** DATA TO PROCESS follows **

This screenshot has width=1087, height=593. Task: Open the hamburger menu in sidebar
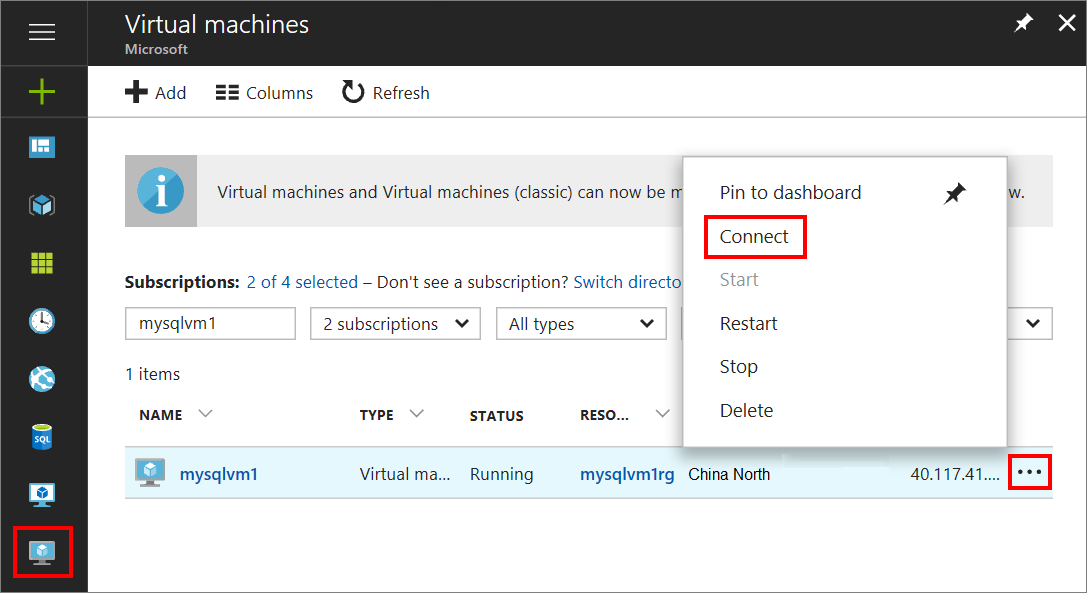click(x=42, y=33)
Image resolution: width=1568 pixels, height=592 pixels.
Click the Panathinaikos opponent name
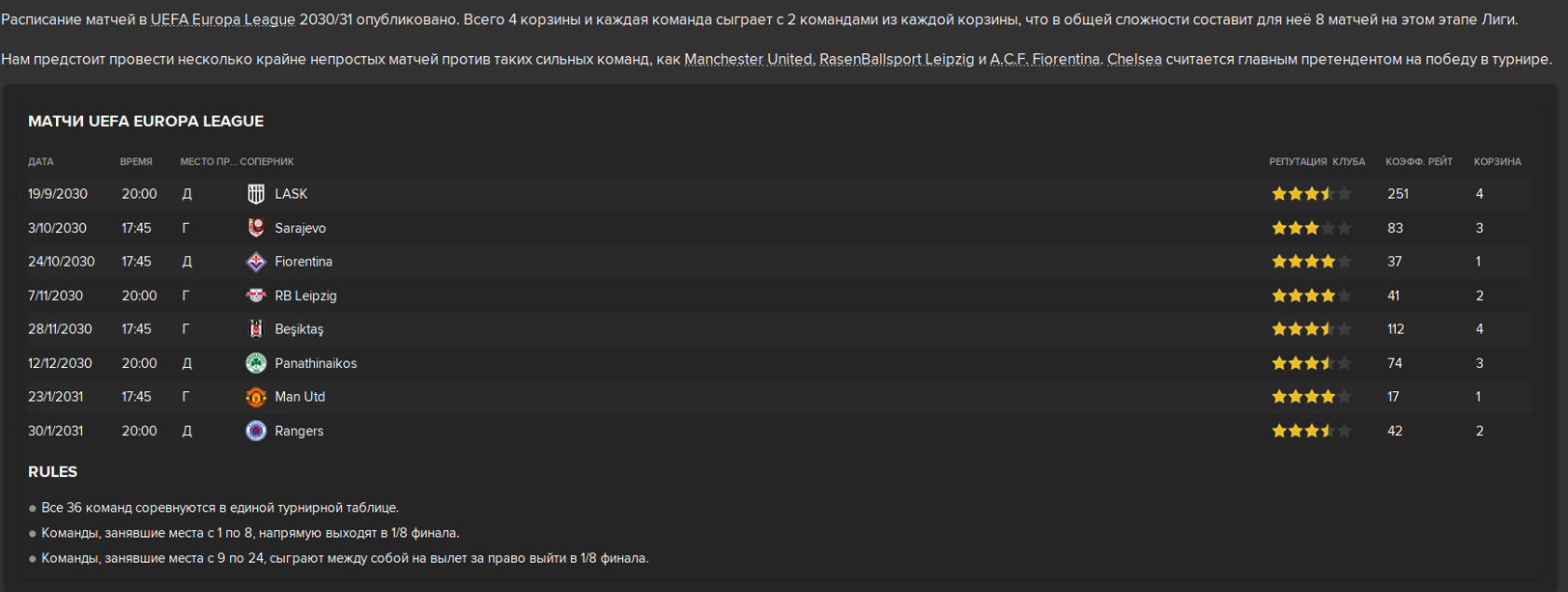coord(316,363)
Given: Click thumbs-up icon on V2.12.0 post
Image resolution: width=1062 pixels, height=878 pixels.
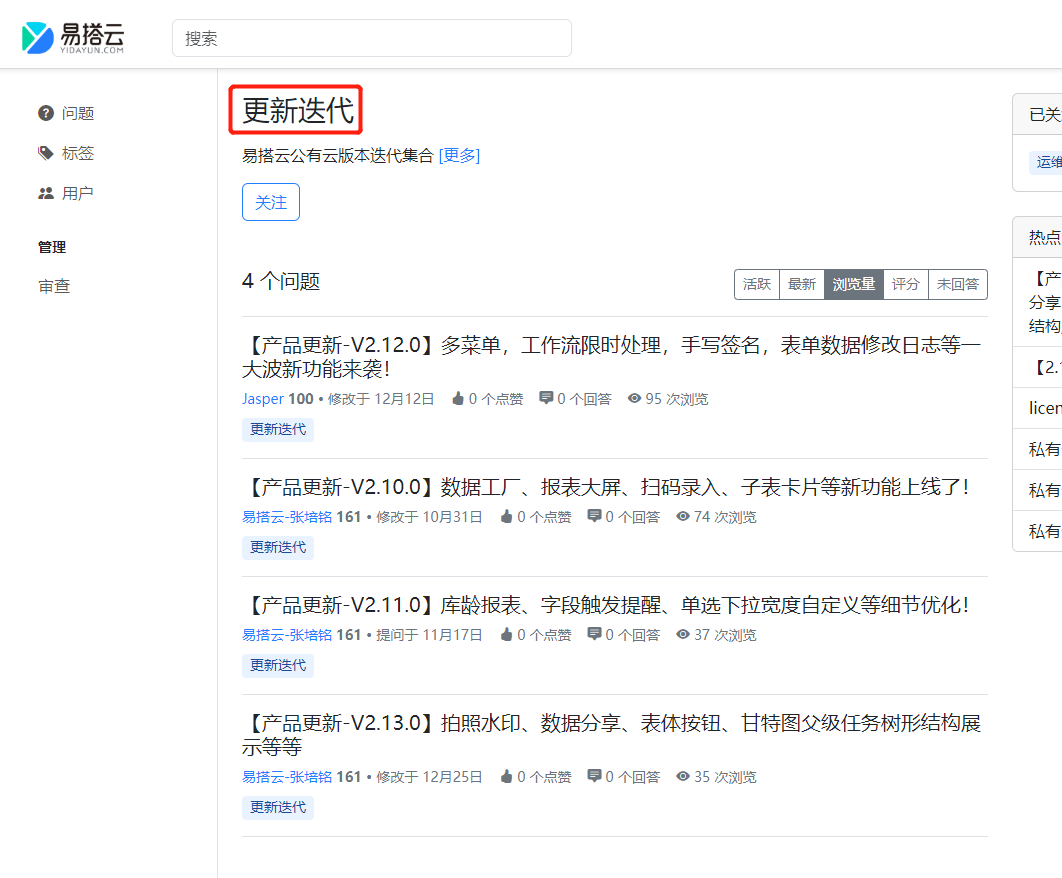Looking at the screenshot, I should click(x=458, y=399).
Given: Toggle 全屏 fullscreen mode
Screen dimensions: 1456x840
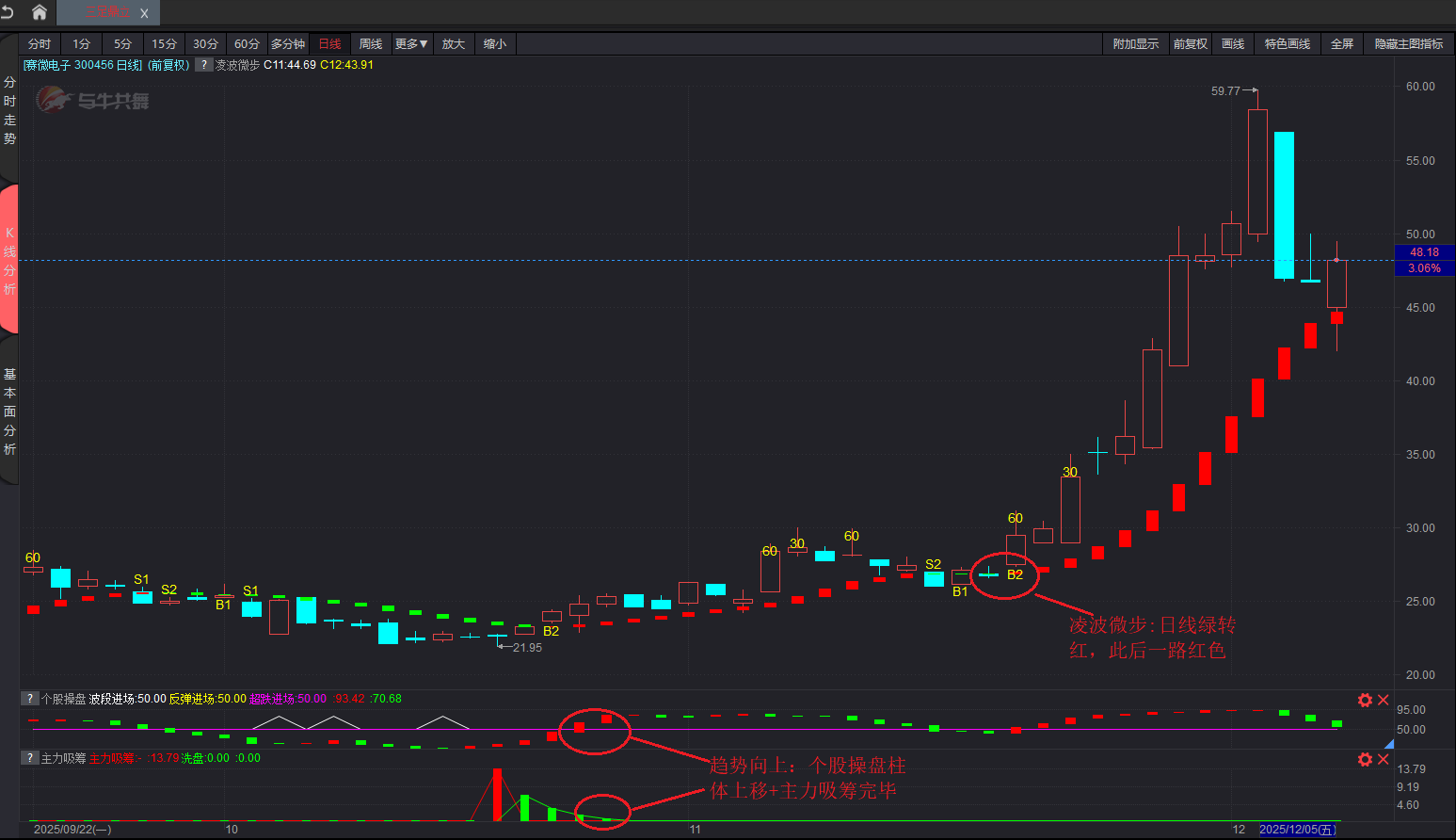Looking at the screenshot, I should click(1341, 44).
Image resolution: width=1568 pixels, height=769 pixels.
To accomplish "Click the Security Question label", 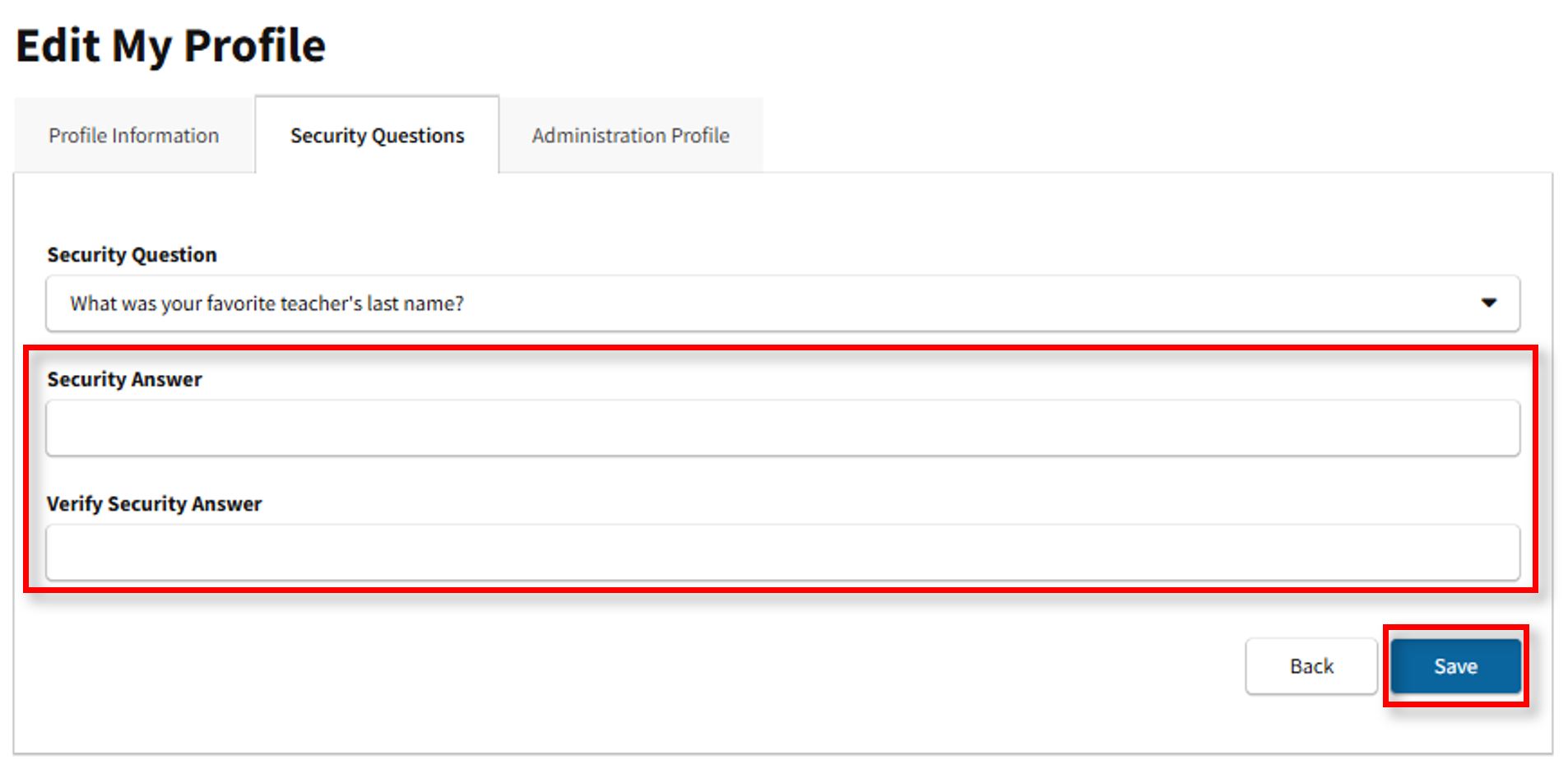I will [x=132, y=255].
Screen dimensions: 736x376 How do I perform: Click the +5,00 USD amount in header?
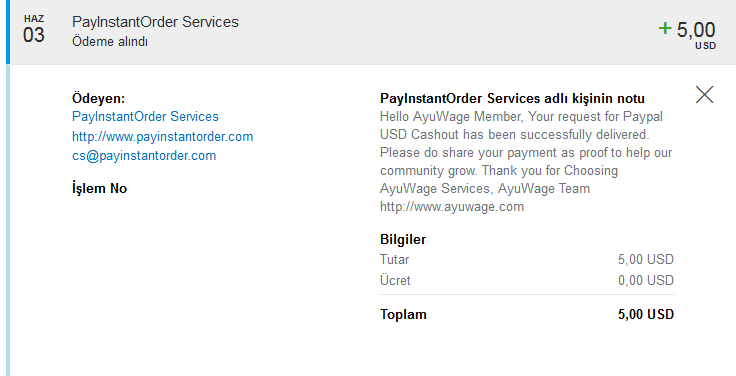pyautogui.click(x=687, y=35)
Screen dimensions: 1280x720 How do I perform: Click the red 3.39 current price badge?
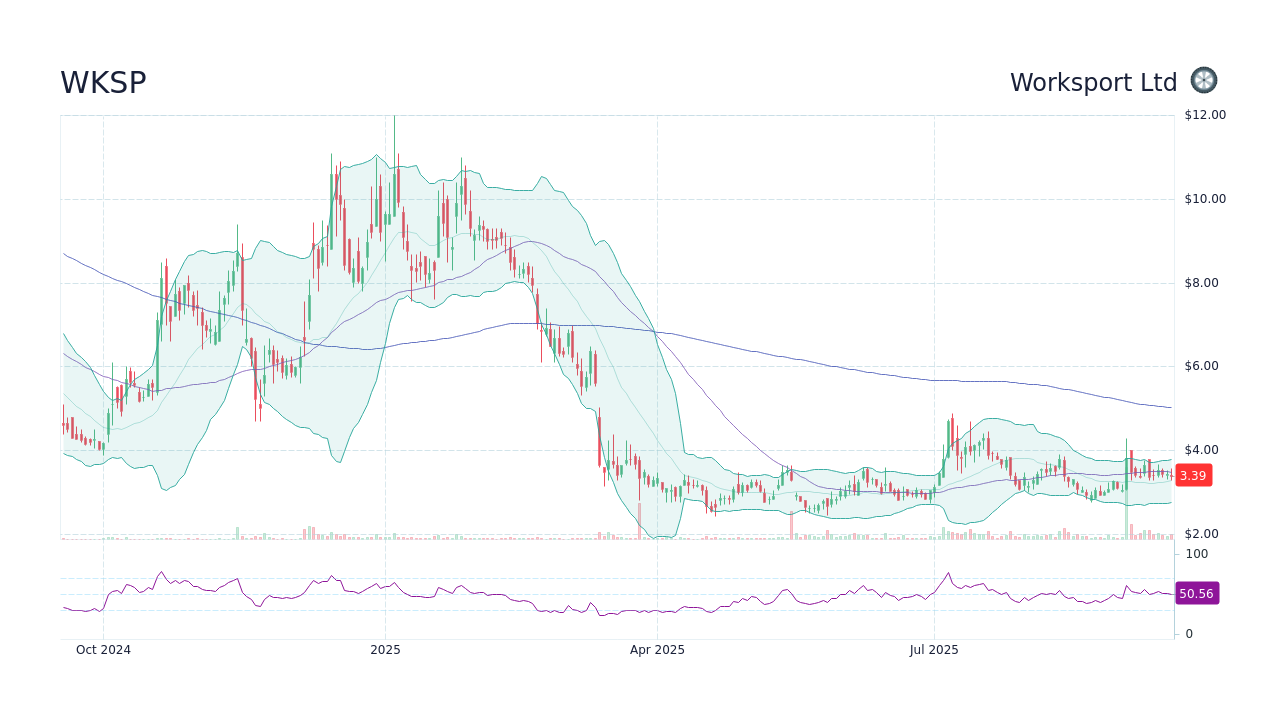1194,475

** End of DATA TO PROCESS **

YOUR GOAL —
Leaving out all pictures, set down exactly the lines of the material above, from the line with "Click the Panathinaikos opponent name" to the line with "Image resolution: width=1568 pixels, height=769" inclusive, and no others.

SOLUTION TO THIS EXERCISE —
Click the Panathinaikos opponent name
coord(316,363)
Given: Click thumbs-up icon on V2.12.0 post
Image resolution: width=1062 pixels, height=878 pixels.
Looking at the screenshot, I should click(x=458, y=399).
Given: Toggle 全屏 fullscreen mode
Screen dimensions: 1456x840
Looking at the screenshot, I should click(1341, 44).
Image resolution: width=1568 pixels, height=769 pixels.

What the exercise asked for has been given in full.